The Company had cash and cash equivalents of approximately $6,149,000 at March 31, 2013. The Company believes that the net proceeds of the follow-on public offering of its securities in May 2013, together with its existing cash and cash equivalents, will enable the Company to fund its operations at least through the fourth quarter of 2014. The Company believes that its available funds following the May 2013 offering will be sufficient to enable the Company to conduct its planned Phase 2 clinical trial of IMO-8400 in patients with psoriasis and to plan for further clinical development of IMO-8400. The Company will need to raise additional funds in order to conduct any other clinical development of IMO-3100 or IMO-8400 or to conduct any other development of its other product candidates or technologies. It is also possible that the Company will not achieve the progress that it expects with respect to IMO-8400 because the actual costs and timing of clinical development activities are difficult to predict and are subject to substantial risks and delays.

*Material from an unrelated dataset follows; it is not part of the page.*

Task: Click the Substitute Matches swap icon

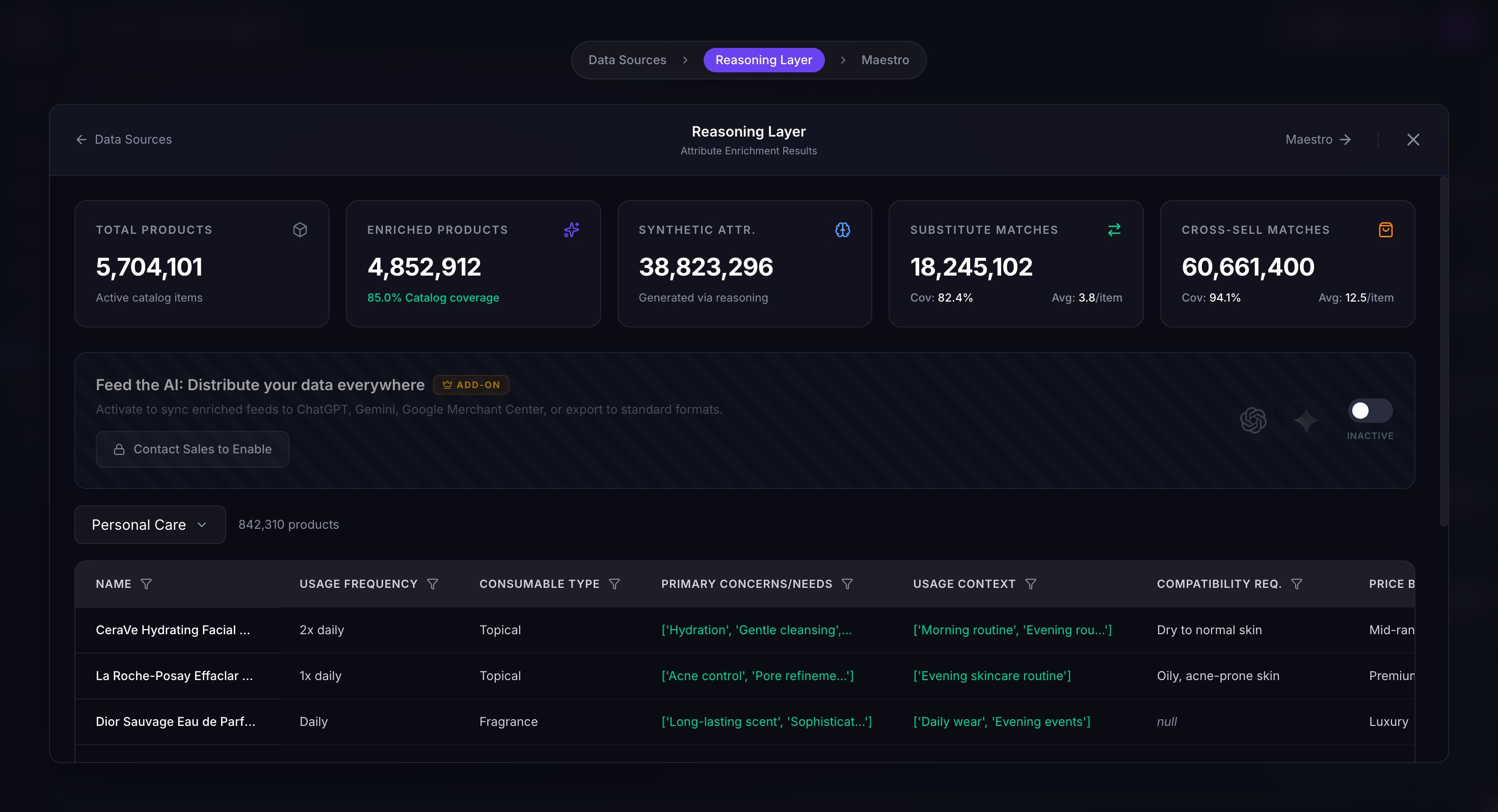Action: coord(1114,230)
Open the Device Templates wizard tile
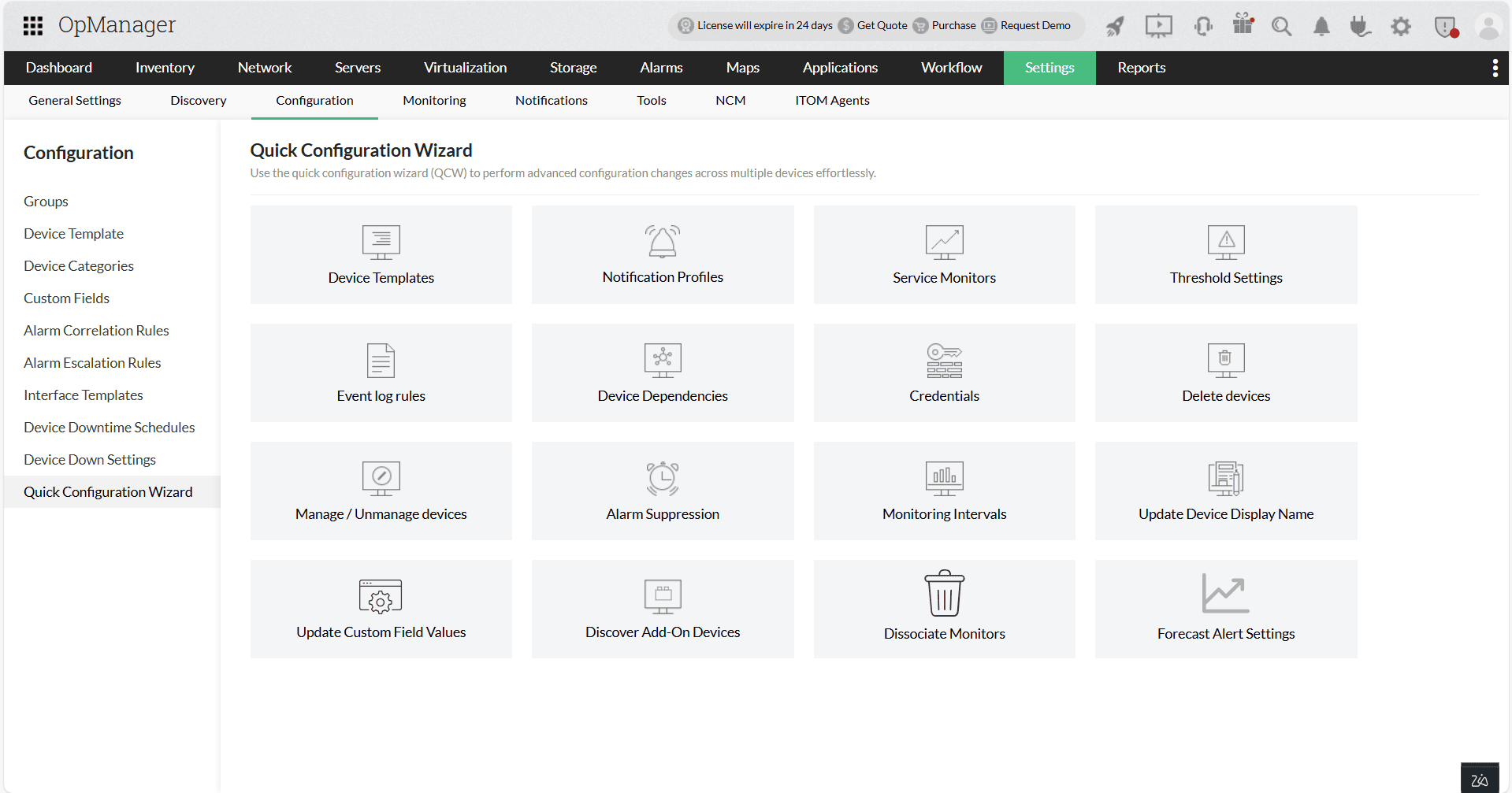Image resolution: width=1512 pixels, height=793 pixels. pyautogui.click(x=381, y=254)
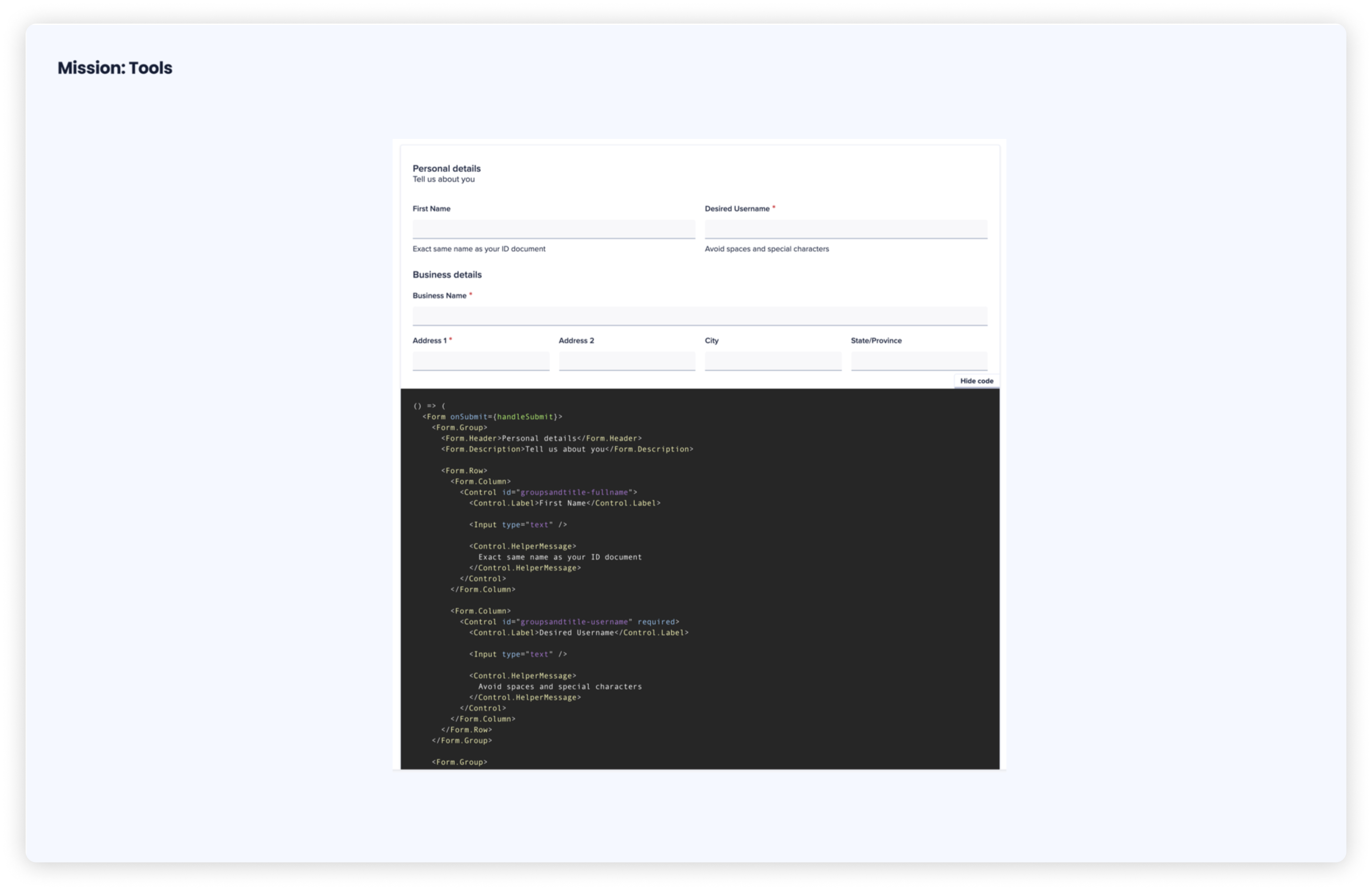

At March 31, 2013, the Company had an accumulated deficit of $398,465,000. The Company expects to incur substantial operating losses in future periods. The Company does not expect to generate significant product revenue or sales-based milestones or royalties until it successfully completes development and obtains marketing approval for drug candidates, either alone or in collaborations with third parties, which it expects will take a number of years. In order to commercialize its drug candidates, the Company needs to complete clinical development and to comply with comprehensive regulatory requirements.

The Company is subject to a number of risks and uncertainties similar to those of other companies of the same size within the biotechnology industry, such as uncertainty of clinical trial outcomes, uncertainty of additional funding, and history of operating losses.